The problem — Below are some records. Write out exactly their lines from the one with "The width and height of the screenshot is (349, 235)." through the one with "Open the edit", and leave the pictures behind.

Task material —
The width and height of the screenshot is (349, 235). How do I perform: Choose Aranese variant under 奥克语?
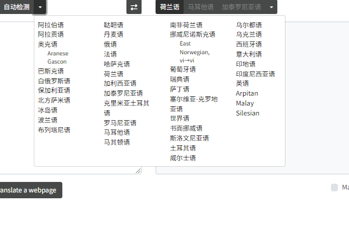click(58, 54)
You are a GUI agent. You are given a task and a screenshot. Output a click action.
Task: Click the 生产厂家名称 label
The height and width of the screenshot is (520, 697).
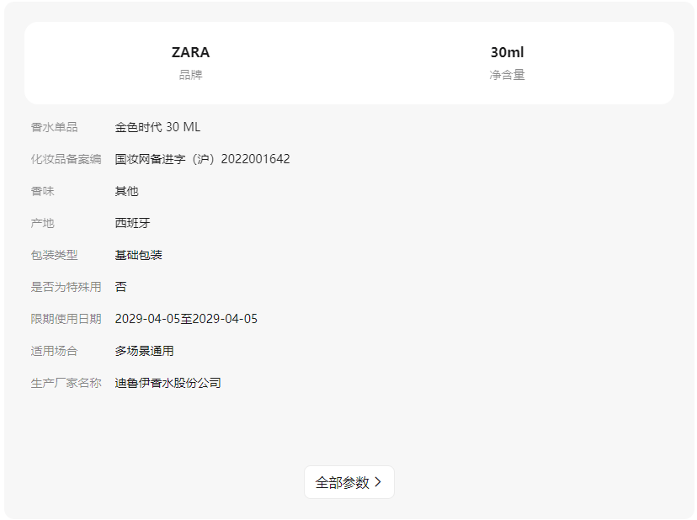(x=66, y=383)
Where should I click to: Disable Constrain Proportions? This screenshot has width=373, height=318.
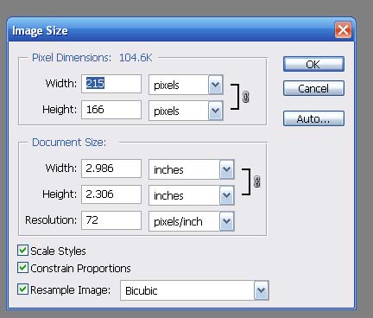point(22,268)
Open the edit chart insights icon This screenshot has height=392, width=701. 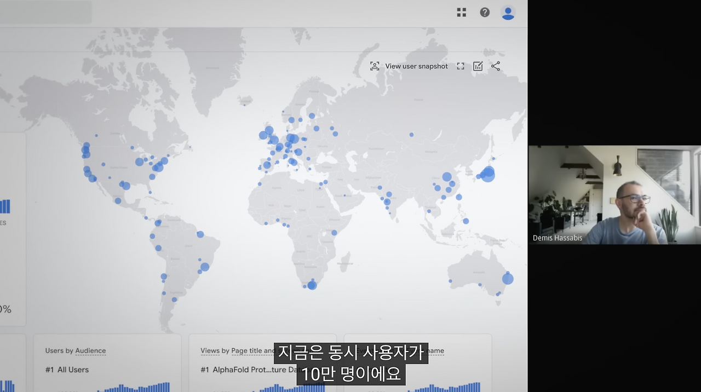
==
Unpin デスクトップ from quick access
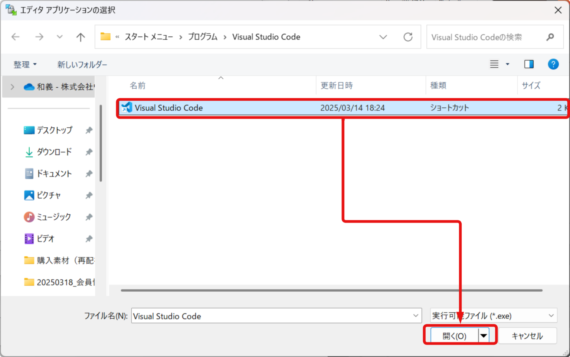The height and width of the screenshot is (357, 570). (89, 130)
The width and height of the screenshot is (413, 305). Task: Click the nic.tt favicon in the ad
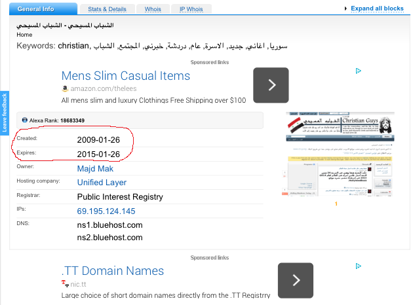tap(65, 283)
* * *
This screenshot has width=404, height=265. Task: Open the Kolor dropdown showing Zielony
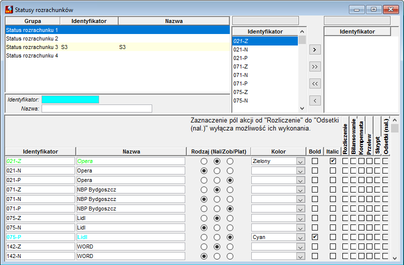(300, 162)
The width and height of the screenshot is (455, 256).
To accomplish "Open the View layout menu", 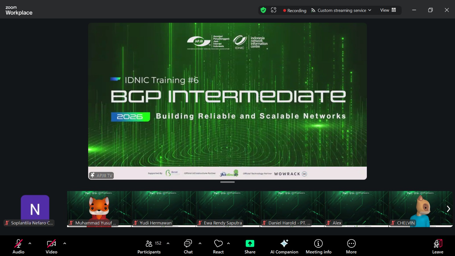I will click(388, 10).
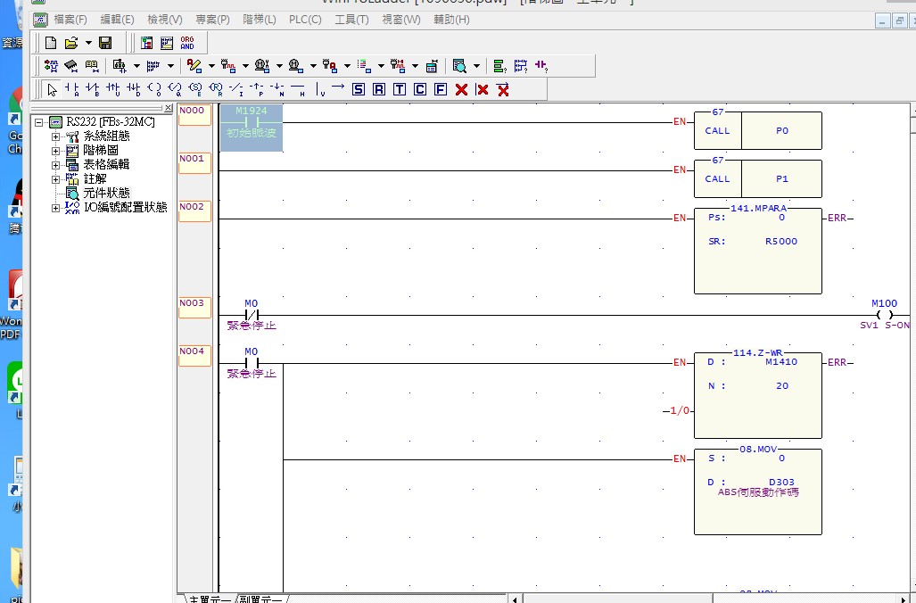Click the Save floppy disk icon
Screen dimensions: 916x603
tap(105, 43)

Answer to this problem —
The width and height of the screenshot is (349, 235). How do I perform: Choose Aranese variant under 奥克语?
click(58, 54)
You are a GUI agent. You are given a task and a screenshot. Output a click action.
Task: Click the 生产厂家名称 label
The height and width of the screenshot is (520, 697).
(x=66, y=383)
Where should I click to: Disable Constrain Proportions? This screenshot has width=373, height=318.
point(22,268)
Open the edit chart insights icon This screenshot has height=392, width=701. 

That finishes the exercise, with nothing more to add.